Rule engine doesn't work with text pasted from PDF to excel

Cadu · August 19, 2013, 1:37am

Hi,

I pasted article's abstract (text) from PDF to excel. It seems that because the hard return that comes from PDF formatting the 'rule engine' node isn't working.

For instance, the rule is to return '1' when:

$Abstract$ LIKE "*actor-network*"

But the output is '0'. By hand I adjusted the text (deleting the hard returns) and then 'rule engine' worked. The problem is that I have hundreds of abstract and it would be very annoying and time consuming to do the adjustment by hand.

Through Knime, is there any way to format properly the text pasted from PDF to excel in order to 'rule engine' work on it?

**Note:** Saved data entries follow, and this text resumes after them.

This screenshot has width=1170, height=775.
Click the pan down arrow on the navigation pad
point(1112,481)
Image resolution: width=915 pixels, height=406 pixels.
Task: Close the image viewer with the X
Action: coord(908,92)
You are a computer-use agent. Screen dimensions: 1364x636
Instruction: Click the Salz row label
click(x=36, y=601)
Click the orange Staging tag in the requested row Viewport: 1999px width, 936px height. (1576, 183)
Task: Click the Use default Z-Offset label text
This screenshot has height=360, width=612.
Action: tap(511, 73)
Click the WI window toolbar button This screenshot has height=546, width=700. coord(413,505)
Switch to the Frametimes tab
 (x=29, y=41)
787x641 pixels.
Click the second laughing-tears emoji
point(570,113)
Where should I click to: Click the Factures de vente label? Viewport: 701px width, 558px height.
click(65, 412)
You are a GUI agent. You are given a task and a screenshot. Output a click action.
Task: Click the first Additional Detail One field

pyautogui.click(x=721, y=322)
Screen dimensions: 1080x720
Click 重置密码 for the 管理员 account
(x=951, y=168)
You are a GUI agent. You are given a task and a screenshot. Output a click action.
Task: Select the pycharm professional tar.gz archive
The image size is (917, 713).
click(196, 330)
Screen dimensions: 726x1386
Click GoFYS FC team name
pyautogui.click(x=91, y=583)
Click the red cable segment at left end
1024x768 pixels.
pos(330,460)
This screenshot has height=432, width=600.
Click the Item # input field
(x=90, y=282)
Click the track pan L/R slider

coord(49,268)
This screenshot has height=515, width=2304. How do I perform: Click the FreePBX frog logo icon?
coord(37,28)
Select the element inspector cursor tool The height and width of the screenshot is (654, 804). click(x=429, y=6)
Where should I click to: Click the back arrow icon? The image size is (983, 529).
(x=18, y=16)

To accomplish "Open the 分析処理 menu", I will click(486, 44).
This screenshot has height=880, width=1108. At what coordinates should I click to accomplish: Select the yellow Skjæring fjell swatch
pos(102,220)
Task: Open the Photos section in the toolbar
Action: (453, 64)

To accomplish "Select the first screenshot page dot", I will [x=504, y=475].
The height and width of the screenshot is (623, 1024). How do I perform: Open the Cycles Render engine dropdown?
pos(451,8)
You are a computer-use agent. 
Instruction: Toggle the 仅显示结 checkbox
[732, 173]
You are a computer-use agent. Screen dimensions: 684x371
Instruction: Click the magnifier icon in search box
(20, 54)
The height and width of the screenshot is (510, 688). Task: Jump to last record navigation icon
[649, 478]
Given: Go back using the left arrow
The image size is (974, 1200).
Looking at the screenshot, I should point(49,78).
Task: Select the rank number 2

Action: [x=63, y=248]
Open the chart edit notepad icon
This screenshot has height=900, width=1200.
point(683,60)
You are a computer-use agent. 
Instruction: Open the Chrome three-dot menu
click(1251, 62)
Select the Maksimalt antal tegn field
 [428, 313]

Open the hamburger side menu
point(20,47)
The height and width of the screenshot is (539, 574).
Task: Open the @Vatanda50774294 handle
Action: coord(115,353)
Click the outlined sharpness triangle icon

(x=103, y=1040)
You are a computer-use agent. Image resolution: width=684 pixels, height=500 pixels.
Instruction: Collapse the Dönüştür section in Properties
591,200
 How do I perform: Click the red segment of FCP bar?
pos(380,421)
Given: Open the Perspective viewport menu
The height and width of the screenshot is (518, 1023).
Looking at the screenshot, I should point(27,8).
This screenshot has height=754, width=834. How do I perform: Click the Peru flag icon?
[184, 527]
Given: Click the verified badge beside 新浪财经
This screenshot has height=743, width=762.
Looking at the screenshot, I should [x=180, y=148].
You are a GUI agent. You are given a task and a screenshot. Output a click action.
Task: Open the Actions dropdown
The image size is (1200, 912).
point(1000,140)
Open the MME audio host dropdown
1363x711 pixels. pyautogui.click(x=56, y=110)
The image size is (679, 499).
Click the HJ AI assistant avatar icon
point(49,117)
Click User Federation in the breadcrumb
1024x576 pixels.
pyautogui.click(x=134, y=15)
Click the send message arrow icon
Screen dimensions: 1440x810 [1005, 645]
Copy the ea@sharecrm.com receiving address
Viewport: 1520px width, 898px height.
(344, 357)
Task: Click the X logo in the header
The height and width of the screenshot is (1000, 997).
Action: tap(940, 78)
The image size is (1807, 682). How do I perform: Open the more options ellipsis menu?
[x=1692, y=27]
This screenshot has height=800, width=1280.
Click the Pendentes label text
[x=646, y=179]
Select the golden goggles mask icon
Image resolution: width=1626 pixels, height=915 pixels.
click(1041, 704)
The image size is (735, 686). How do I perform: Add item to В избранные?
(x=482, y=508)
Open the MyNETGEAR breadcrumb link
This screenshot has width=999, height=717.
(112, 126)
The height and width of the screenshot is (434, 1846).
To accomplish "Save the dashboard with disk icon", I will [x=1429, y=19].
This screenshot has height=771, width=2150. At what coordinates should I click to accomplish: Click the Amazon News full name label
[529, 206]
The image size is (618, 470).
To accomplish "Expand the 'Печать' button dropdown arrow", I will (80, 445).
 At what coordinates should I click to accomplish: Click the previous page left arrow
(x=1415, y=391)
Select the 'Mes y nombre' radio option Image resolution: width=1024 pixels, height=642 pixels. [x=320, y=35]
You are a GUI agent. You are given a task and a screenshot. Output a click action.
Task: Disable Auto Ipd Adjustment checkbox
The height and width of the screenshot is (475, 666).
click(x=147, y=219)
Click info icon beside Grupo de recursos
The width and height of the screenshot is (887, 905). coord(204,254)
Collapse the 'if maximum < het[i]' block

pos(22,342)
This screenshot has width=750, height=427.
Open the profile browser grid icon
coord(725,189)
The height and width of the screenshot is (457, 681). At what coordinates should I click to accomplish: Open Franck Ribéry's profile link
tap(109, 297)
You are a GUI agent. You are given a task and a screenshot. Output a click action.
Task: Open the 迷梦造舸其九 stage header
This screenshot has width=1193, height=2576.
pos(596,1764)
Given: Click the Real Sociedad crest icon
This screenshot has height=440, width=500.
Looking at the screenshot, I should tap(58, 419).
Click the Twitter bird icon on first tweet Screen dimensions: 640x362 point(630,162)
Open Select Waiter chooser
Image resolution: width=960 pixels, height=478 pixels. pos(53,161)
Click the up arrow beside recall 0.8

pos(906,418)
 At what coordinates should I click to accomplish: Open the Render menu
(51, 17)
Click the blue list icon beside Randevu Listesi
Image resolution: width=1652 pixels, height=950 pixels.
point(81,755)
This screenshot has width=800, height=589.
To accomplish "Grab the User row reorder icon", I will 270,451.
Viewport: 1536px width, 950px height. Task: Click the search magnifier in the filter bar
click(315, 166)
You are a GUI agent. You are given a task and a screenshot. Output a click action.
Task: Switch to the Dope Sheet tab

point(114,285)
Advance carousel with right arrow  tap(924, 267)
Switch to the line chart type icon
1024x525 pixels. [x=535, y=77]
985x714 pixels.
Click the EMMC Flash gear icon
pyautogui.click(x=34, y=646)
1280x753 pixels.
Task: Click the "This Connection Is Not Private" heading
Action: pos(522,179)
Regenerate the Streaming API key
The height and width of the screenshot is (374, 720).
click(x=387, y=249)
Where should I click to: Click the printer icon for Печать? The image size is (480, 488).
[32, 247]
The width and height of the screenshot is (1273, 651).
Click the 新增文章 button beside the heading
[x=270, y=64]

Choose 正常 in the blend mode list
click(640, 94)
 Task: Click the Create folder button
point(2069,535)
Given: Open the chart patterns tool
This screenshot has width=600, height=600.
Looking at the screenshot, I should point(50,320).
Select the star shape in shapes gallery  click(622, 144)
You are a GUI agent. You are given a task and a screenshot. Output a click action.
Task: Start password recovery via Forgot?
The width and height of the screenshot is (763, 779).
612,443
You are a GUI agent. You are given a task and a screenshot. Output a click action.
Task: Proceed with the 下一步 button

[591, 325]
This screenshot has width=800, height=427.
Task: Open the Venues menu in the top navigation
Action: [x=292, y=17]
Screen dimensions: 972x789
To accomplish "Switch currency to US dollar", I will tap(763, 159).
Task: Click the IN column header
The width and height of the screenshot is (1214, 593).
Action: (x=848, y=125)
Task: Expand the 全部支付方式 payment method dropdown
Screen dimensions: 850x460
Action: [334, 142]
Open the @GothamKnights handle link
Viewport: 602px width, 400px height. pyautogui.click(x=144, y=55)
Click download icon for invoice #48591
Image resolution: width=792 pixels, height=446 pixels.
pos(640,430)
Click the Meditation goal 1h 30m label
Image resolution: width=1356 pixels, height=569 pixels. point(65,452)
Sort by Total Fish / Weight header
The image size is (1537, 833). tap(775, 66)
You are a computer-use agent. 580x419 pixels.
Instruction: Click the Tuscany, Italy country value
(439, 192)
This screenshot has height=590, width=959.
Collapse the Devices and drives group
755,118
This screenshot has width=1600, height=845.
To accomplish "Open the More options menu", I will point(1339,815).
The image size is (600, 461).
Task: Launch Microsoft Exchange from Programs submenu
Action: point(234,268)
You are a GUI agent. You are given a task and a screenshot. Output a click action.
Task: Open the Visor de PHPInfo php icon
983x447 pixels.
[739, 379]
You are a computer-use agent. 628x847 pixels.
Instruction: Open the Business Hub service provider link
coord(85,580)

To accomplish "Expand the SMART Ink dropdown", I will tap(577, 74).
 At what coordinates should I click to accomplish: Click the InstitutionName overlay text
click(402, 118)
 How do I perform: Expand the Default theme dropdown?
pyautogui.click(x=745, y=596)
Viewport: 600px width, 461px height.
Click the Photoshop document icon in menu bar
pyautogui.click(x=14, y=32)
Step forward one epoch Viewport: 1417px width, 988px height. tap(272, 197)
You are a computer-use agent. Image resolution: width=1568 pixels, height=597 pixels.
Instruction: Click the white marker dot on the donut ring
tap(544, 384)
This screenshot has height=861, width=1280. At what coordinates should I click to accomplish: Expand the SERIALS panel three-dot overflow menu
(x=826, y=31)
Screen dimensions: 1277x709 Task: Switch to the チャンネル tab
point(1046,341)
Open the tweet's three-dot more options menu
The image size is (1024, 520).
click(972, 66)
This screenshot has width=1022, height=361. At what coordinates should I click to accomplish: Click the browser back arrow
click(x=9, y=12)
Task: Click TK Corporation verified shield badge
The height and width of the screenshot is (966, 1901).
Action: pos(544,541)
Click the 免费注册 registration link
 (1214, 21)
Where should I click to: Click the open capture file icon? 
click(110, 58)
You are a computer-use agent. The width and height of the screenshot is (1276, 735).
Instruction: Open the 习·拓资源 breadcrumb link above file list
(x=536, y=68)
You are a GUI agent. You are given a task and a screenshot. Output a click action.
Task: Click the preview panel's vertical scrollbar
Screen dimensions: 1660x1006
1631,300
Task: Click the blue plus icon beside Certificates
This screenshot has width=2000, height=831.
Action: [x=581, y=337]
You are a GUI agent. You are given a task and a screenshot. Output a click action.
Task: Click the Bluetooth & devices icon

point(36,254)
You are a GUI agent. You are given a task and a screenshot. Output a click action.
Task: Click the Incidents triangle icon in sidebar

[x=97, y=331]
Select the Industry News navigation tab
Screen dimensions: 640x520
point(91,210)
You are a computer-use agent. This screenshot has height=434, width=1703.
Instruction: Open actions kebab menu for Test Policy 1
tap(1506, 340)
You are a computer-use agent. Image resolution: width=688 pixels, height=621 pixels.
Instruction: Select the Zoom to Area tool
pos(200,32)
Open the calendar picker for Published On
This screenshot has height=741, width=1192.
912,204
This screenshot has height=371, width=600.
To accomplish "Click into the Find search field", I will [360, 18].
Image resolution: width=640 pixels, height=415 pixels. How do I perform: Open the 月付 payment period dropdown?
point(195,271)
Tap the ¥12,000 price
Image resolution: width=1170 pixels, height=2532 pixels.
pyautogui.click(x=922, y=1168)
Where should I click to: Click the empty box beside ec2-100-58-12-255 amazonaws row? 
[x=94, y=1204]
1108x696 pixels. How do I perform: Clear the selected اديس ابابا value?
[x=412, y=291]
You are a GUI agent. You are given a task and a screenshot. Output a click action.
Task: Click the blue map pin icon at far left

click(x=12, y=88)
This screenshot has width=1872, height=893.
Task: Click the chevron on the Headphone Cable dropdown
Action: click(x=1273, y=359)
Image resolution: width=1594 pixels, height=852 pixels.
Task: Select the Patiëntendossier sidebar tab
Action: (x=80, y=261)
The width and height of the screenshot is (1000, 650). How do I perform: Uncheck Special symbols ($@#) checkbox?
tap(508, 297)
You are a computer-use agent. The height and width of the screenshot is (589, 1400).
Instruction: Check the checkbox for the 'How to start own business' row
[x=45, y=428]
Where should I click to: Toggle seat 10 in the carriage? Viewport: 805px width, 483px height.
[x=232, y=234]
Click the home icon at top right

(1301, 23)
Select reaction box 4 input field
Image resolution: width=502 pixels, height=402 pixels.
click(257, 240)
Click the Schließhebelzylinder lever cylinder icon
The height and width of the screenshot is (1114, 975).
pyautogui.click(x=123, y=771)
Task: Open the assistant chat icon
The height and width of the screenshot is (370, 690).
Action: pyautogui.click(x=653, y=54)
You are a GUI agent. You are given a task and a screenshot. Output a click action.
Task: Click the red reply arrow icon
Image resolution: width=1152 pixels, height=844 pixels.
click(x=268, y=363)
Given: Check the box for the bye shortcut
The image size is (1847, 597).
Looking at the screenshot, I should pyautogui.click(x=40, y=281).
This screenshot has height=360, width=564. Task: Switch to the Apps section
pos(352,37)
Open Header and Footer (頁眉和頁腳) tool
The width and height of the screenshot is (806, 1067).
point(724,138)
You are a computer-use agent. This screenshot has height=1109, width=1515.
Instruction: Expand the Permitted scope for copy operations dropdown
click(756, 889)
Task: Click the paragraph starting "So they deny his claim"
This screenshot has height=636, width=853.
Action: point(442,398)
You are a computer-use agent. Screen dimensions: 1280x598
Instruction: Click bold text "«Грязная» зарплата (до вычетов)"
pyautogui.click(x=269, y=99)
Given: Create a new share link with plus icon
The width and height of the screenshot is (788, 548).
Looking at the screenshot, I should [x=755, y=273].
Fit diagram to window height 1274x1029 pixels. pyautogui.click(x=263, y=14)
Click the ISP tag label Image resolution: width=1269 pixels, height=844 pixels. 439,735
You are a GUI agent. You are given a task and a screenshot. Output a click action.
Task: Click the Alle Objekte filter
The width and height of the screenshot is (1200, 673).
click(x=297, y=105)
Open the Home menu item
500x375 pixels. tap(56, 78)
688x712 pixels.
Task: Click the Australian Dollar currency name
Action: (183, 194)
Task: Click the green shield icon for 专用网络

I attached the workflow in which the problem can be noticed.

Many thanks in advance,

Cadu

text_from_pdf_to_excel.zip

kilian.thiel · August 19, 2013, 10:14am

Hi Cadu,

you can use the String Replacer node for replacing substrings. Select "Regular expression" in the dialog with this expression: [\r\n]+ and a whitespace as replacement string. Attached you find your workflow with a String Replacer example.

Cheers, Kilian

text_from_pdf_to_excel.zip

Cadu · August 19, 2013, 11:01pm

Wow Kilian, this worked great. Many thanks for share the example.

An additional point:

The 'abstract' column has mixed content formatting. I mean, there is content that came from database and it's ready to use in terms of formatting (e.g. Scopus, Web of Science) and content inserted by hand (this later copied/pasted from PDF and the 'String Replacer' is working on it ).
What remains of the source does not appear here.